Task instructions
Can you continue the passage below about the Othmanic text of the Qur'an and the tradition of its seven levels, starting right after its final sentence?

Document segment
The so-called ‘Othmanic Text’ whose supposed defects have been dealt with so far in considerable details has, according to the learned exegetes, remained a controversial version, both historically and ideologically. A famous but fabricated tradition has played an important role in rendering this version suspect in the eyes of the people. Apart from Bukhari, Muslim and other books of traditions, it has found place even in Muwatta  Imam Malik. According to this tradition, the Prophet said: انزل القران على سبعة احرف فاقروا ماتيسرمنه .A group of religious scholars say that in the Siddiqi version, the Divine Revelation was preserved in all its grandeur, i.e., it was preserved in seven levels (ahraf).[12] However, in the period of Othman, because of serious disagreement among people, the Prophet’s companions were compelled to organise the Qur’an on only one level (haraf).[13] The second group of scholars opine that as the Othmanic version was devoid of points and diacritical marks, it was possible to read or interprete it in all the seven potential ways, with the seven level intact.[14] If so, has the consensus of the Prophet’s Companions in the Othmanic period or in the later days the intervention of linguists, resulted in the loss of six levels of the Qur’an? Well, the logical implication of giving credence to the tradition relating to the preservation of the seven levels cannot be this only. Some scholars strike a middle path. They say that the remaining six levels of the Qur’an has not been lost, but are there inherent in the current text, but we cannot pin them down with any degree of certainty.[15] We feel that these three conjectures, even if they accept the fact of the remaining six levels being lost or being retrievable, point to the loss of a significant segment of the Qur’an. To accept this view would mean our loss of faith in the inviobality and absolute purity of the Qur’an.


Ibn
Jareer Tabari has dealt with the concept of  سيعة احرفin considerable detail. He reached the conclusion that the six other levels of the Qur’an were interchangeable with the first. When the people accepted one level consensually, the remaining six levels became redundant.[16] According to him, just as in the case of a minor penance, one can choose among a number of actions like freeing a slave, feeding ten destitute or making a gift of clothes to them, in the same way, to stay in the way of faith it is enough if one chooses one among the seven levels. But Tabari’s view did not stop the floodgates of interpretations regarding the seven levels. Almost every interpreter of the Qur’an and exegete considered it his duty to jump into the fray. Even after fourteen centuries, our exegetes even today are unable to explain what the seven levels really are. The disagreement among the ulama on this issue recorded in the books of exegesis would make it clear that not only the debate has remained inconclusive, but it has left a trail of grave doubts about the ‘reductive’ nature of the current Qur’anic Text, and the preservation of both the Word and the meaning in it.

Raw records
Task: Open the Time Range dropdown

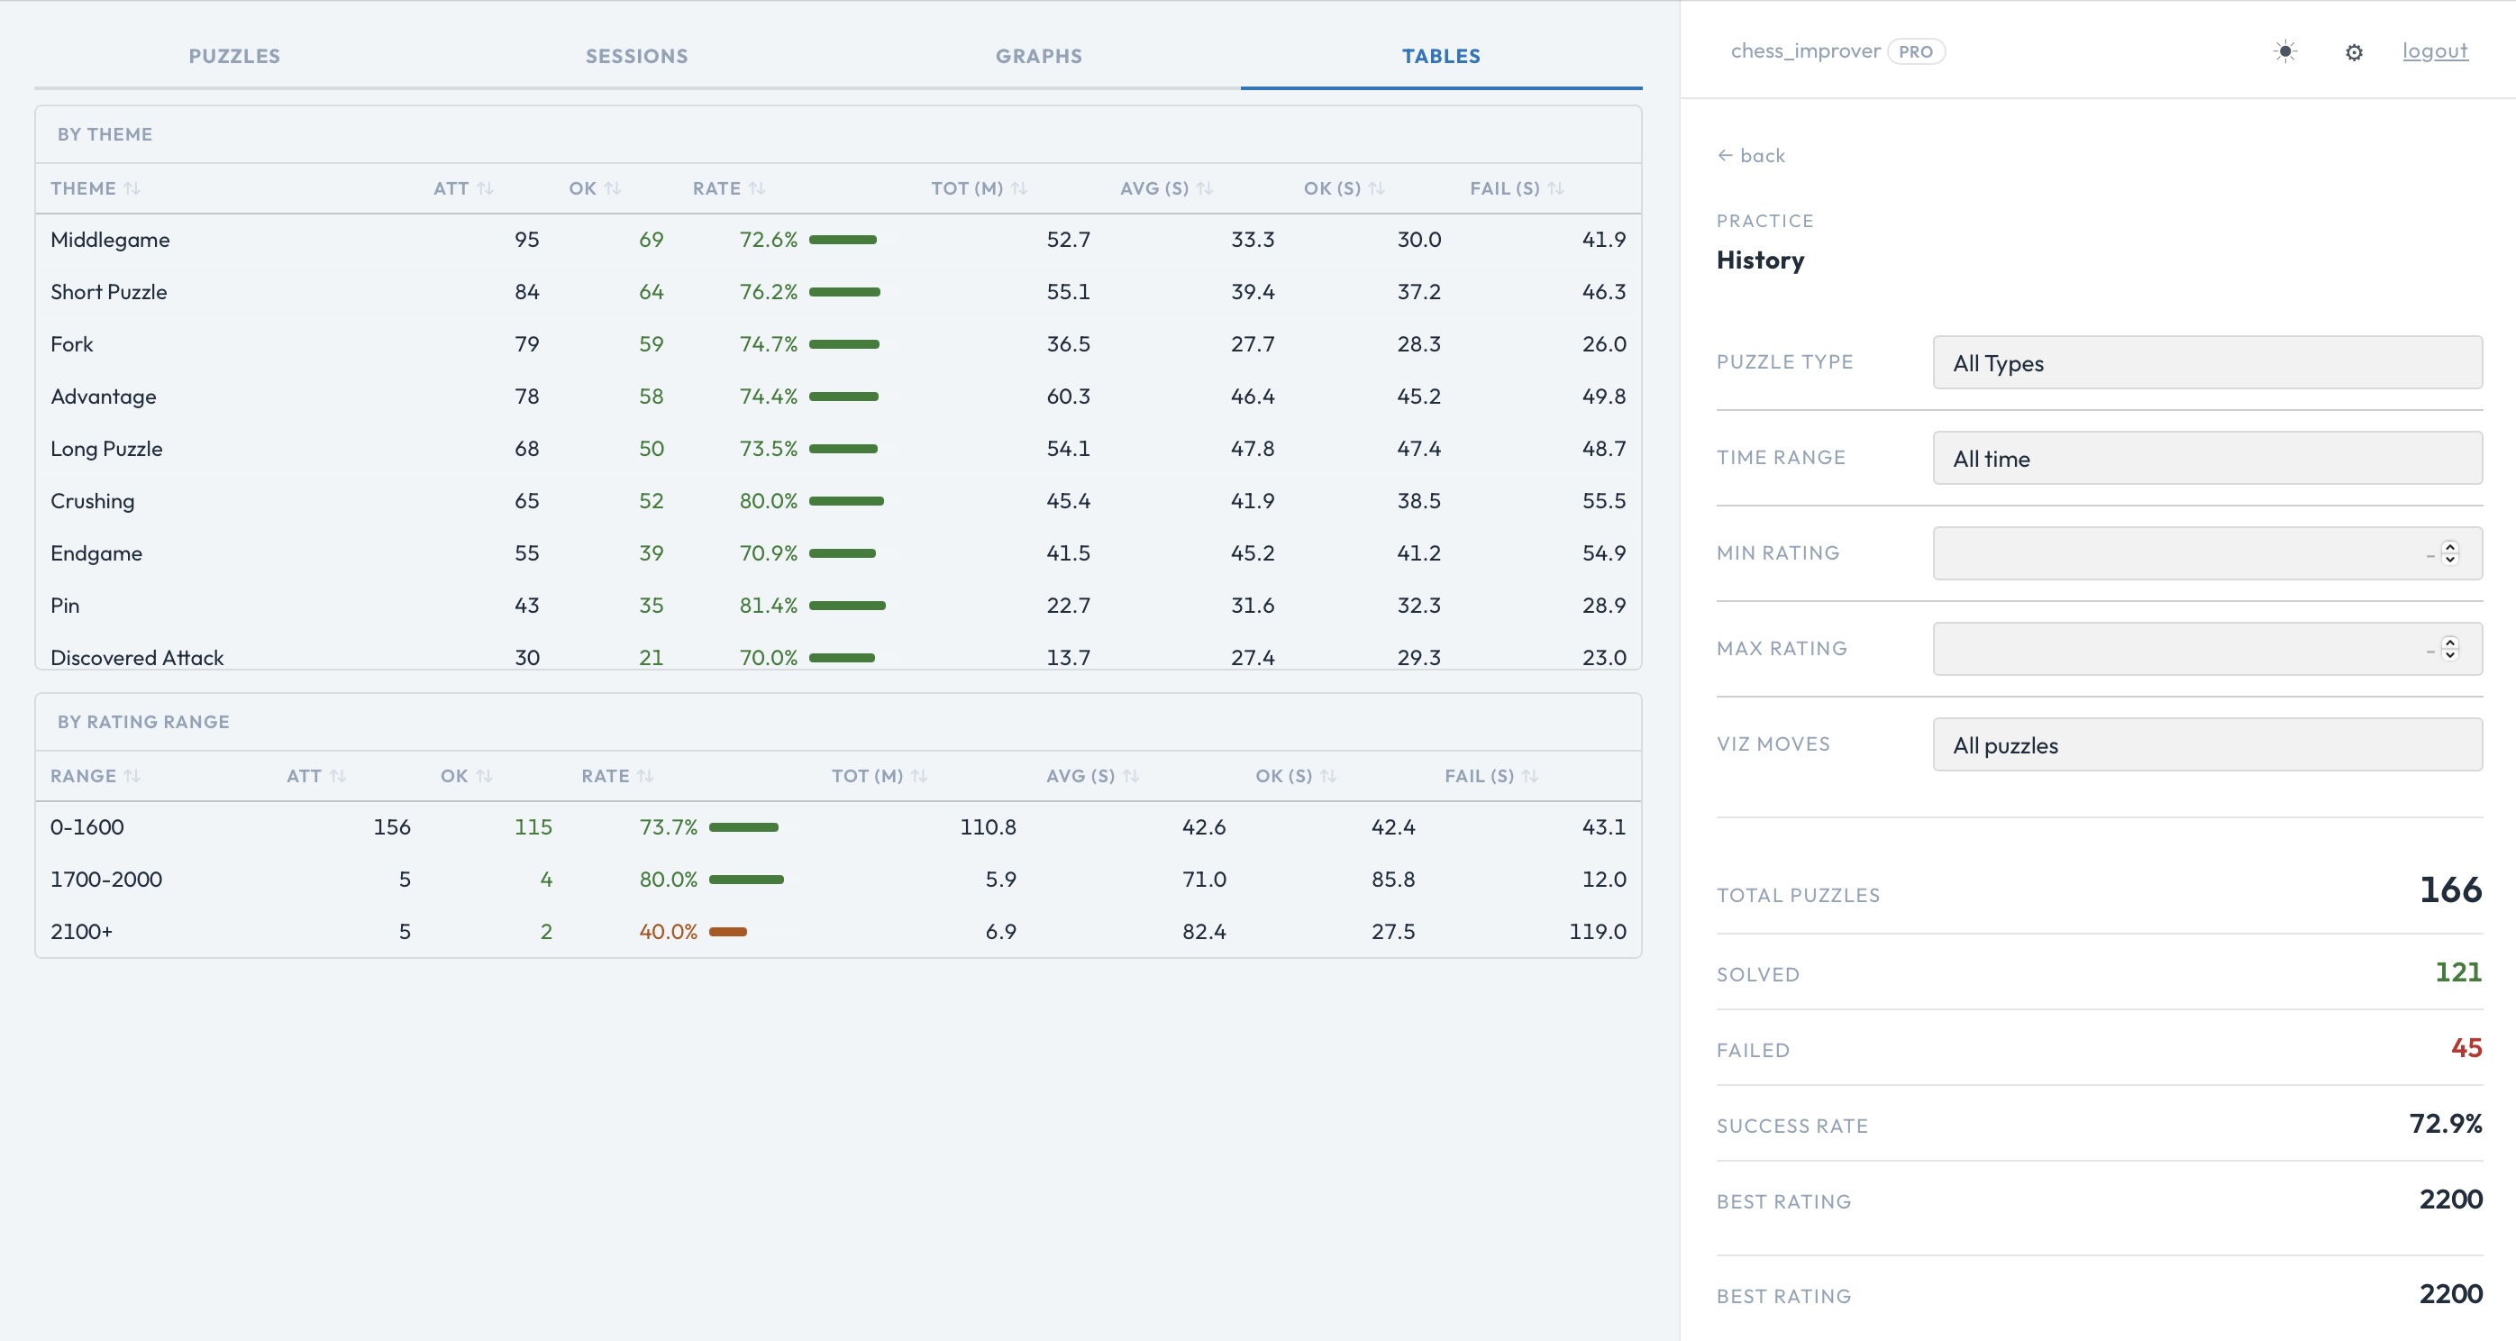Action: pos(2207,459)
* * *
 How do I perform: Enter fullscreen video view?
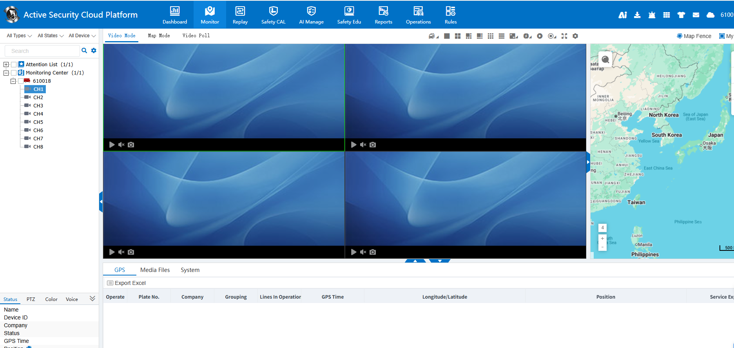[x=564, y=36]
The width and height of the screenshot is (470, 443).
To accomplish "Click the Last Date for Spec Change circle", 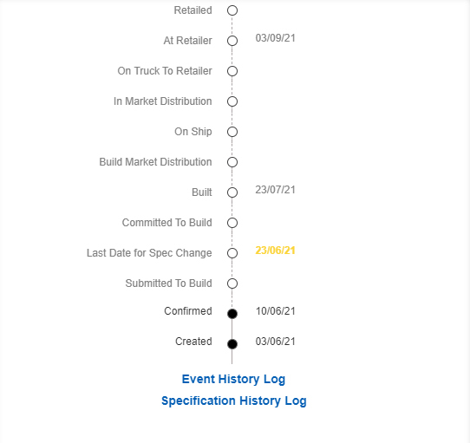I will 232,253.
==
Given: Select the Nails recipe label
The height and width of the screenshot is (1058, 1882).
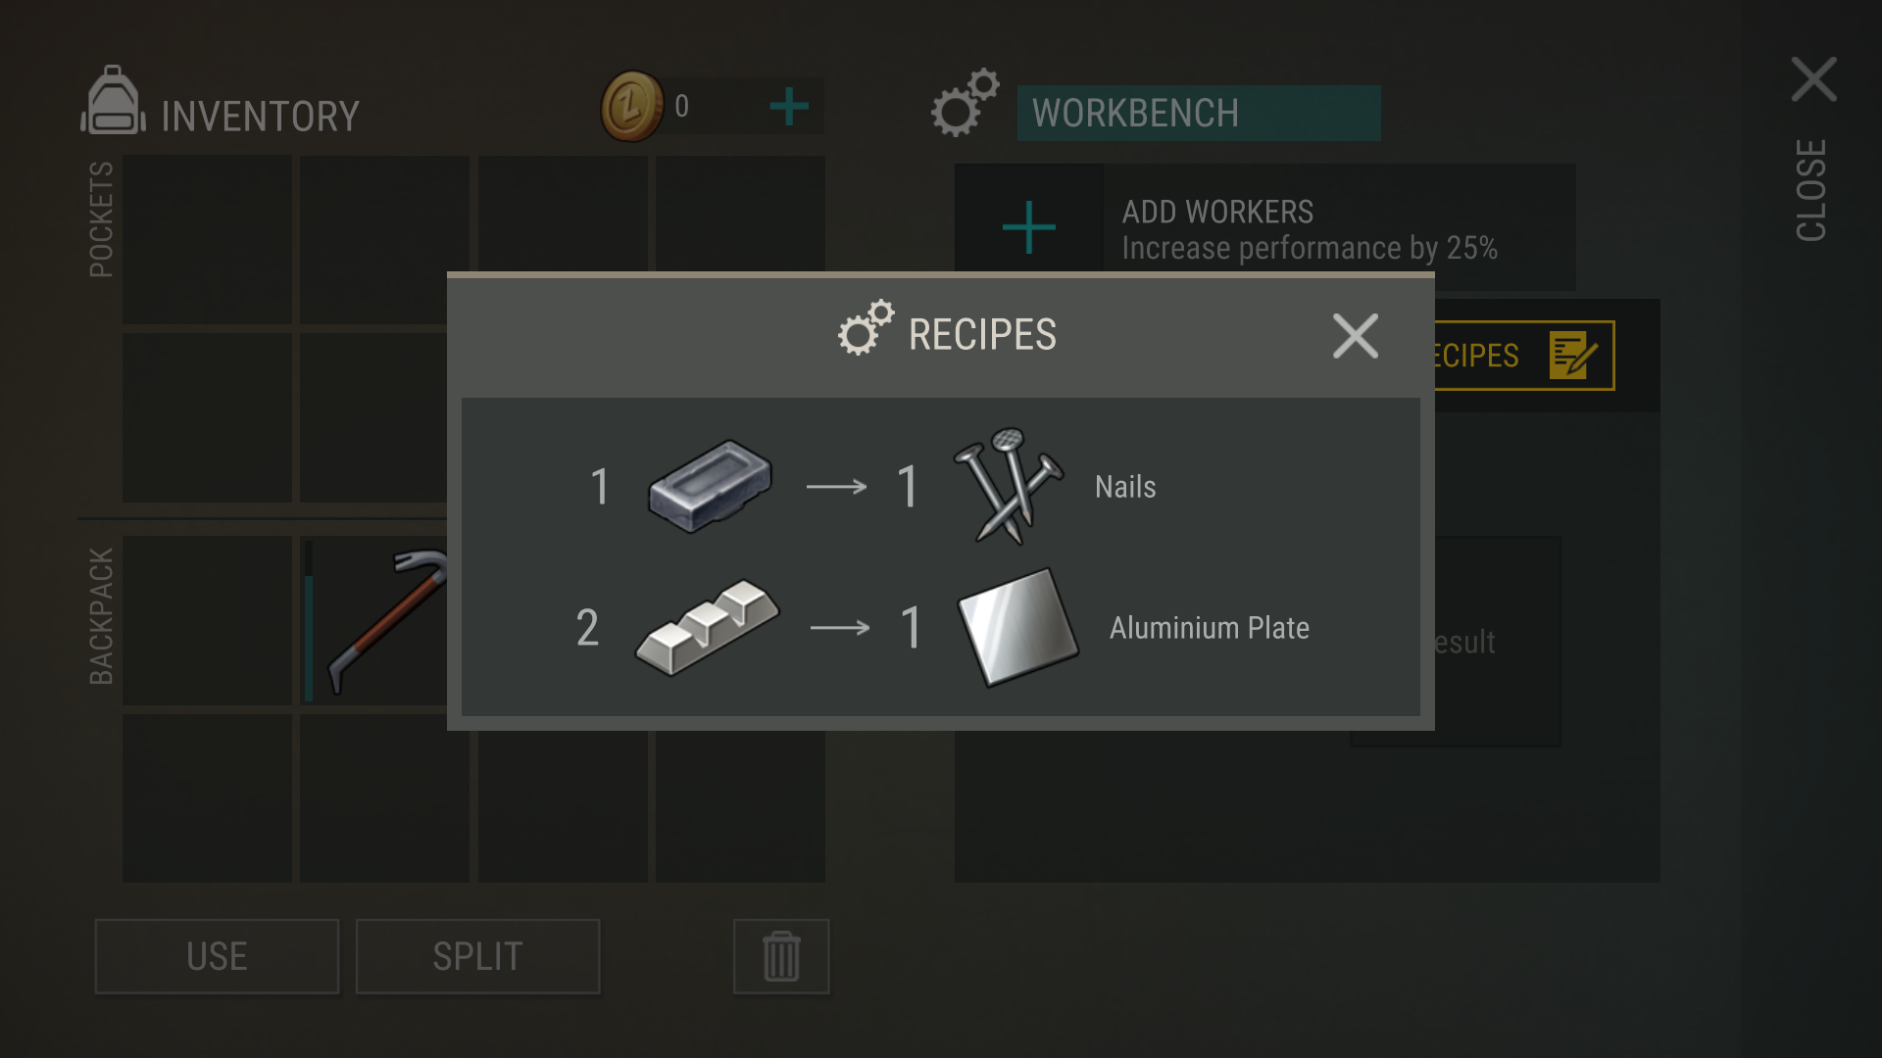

Exercise answer
We have already discussed in the earlier chapters, with reference to the mystic interpreters of Torah, how the Jewish scholars had divided the Divine Revelation on the
Mount Sinai into light and voice. It was said that the light stood for the written Torah whereas voice stood for the oral Torah. It was also asserted that every letter revealed or every voice heard on Mount Sinai had 70 dimensions or levels, on the basis of which there could be 70 interpretations of the Divine Revelation[17].  The simultaneous and multiple interpretation of Divine Revelation was an activity through which one could introduce variations or new elements in it easily. The Jewish scholars who had created a strong barrier of interpretive literature around Torah were quite adept in the process of the art indicated in يكتبون الكتاب بايديهم. We feel that those who propagated the idea of the revelation of the Qur’an on seven levels or those among us who tried to give this notion respectability by presenting this statement as that of the Prophet, may not have been totally unaware of similar interpretations in the cases of the earlier divine texts. If one takes a look at the differing and contradictory views presented in the exegetical literature of Islam that has become a part of our cultural inheritance, one soon realizes that these traditions are foregrounded on the dilution and distortion of Divine Revelation. To accept them would amount to reducing a hallowed text like the Qur’an to the level of a plaything for children.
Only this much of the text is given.